People just produce whatever they want; the good stuff spreads, and the bad gets ignored. And in both cases, feedback from the audience improves the best work.

Open source and wikis break the traditional model of publishing; rather than authors publishing in their own spaces, and competing for an audience, authors contribute to the same space, attempting to improve the collective writing of the community. To paraphrase ; people contribute what they like, the good stuff stays, the bad gets removed.

Herein lies the major criticism of wikis in general, that quality can not "evolve" from this process. There is no guarantee of the accuracy of content, and there is no formal process of validation, by which content is said to be correct.
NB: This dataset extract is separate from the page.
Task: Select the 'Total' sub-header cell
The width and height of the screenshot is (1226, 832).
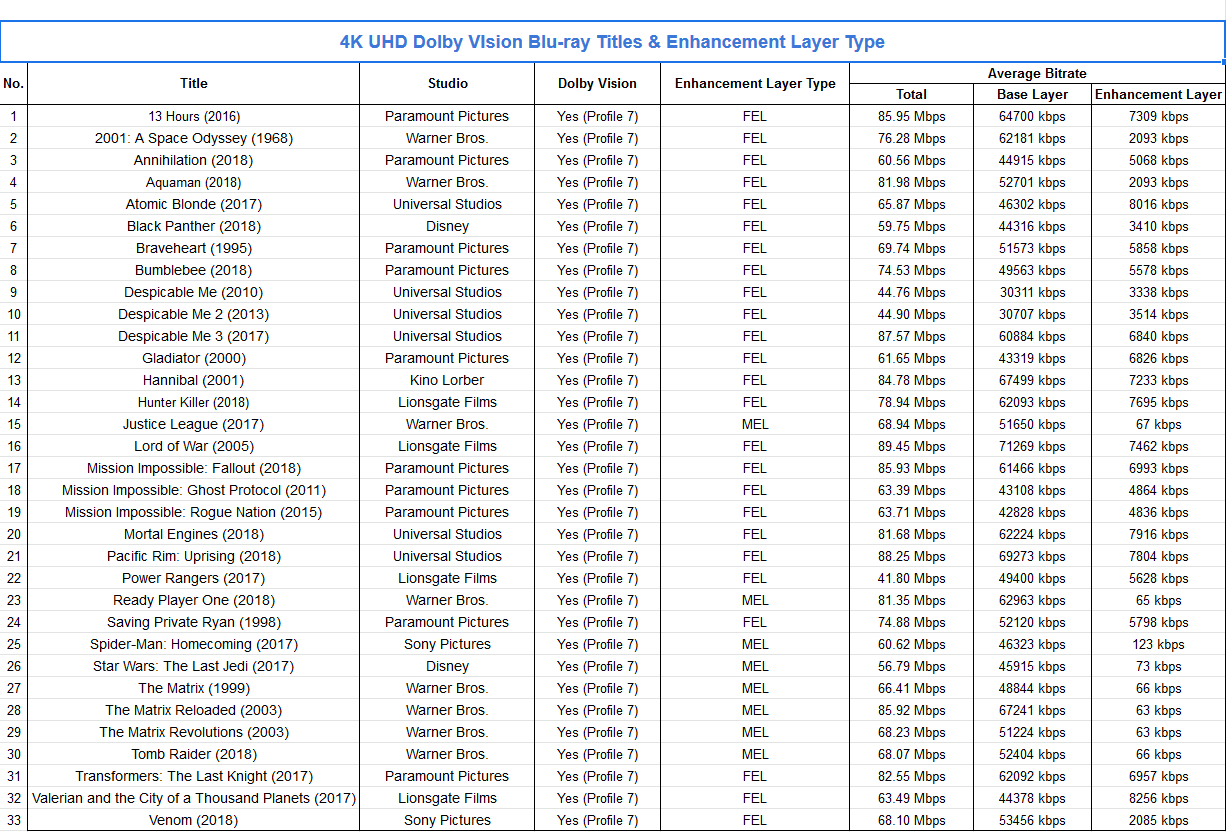Action: (911, 95)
Rather, a continual process is used, where content is constantly being validated and edited, and accuracy is transitory.

This research seeks to understand these criticisms, and discern how to improve the content that wiki and open-content communities have worked to create, making it more authoritative and widely usable in the academic world.
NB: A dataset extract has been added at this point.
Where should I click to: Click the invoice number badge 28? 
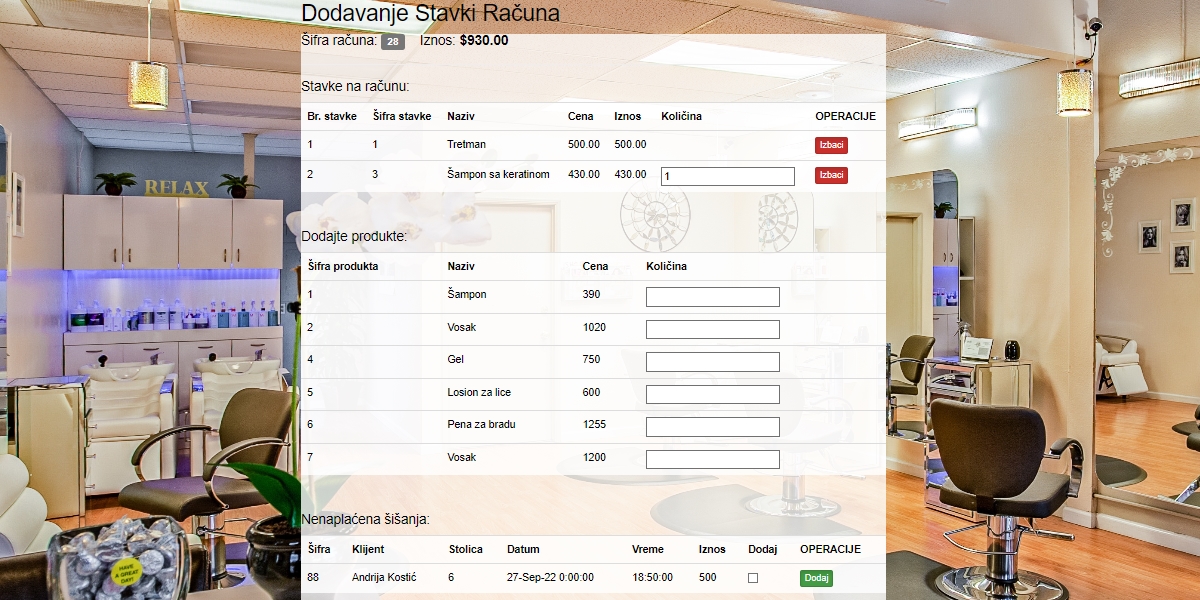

Definition of Selected Terms

Apache a popular open source web (HTTP) server.

blog a publicly accessible journal published online using specialised software, where entries are presented in reverse chronological order, usually written by a single author, or a small group. Most blogging software supports RSS, which allows readers to subscribe to a blog, and automatically receive updates.

CamelCaps a method of joining words together by capitalising each word before removing spaces between words. Commonly used by programmers, and in some wiki systems.

CGI Common Gateway Interface. A technology used by web servers to allow the server to communicate with an external application, allowing the application to respond to a user request.

click-stream a list of links or web pages a user follows while browsing the Internet

CSS Cascading Style Sheets. A document used to store formatting information for a HTML page. CSS facilitates the separation of content and formatting.

CSU Charles Sturt University.

digg a social bookmarking website presenting science and technology news. Users may vote news items up and down, varying the popularity of the item.

extreme programming an incremental software development methodology, emphasising the need for the software and developers to be adaptable, to be able to respond quickly to changes during the development lifetime.

gift culture a community where goods and services are given away in exchange for favours or respect.

GNU Recursive acronym for GNU's Not Unix. A free operating system and related tools and applications.

group-think the act of conforming to the shared opinion of a community, without a significant attempt to consider alternatives

Hacker an enthusiast. Specifically, in this document, a software developer. N.B. While this is the original meaning of the word, today it is often corrupted to mean someone who breaks security.

hook a software construct whereby a module may request to be called to handle an event

HTML Hyper-Text Mark-up Language. A document format used for writing and formatting web pages.

HyperCard a powerful and flexible programming environment written by Apple Computers.

IP address Internet Protocol address. A unique number assigned to all devices (typically computers) connected to the Internet. This number facilitates the forwarding of information on the Internet to the correct destination.

ISP Internet Service Provider. An organisation who provide Internet access.

JavaScript a scripting language commonly used for performing simple tasks within a web browser.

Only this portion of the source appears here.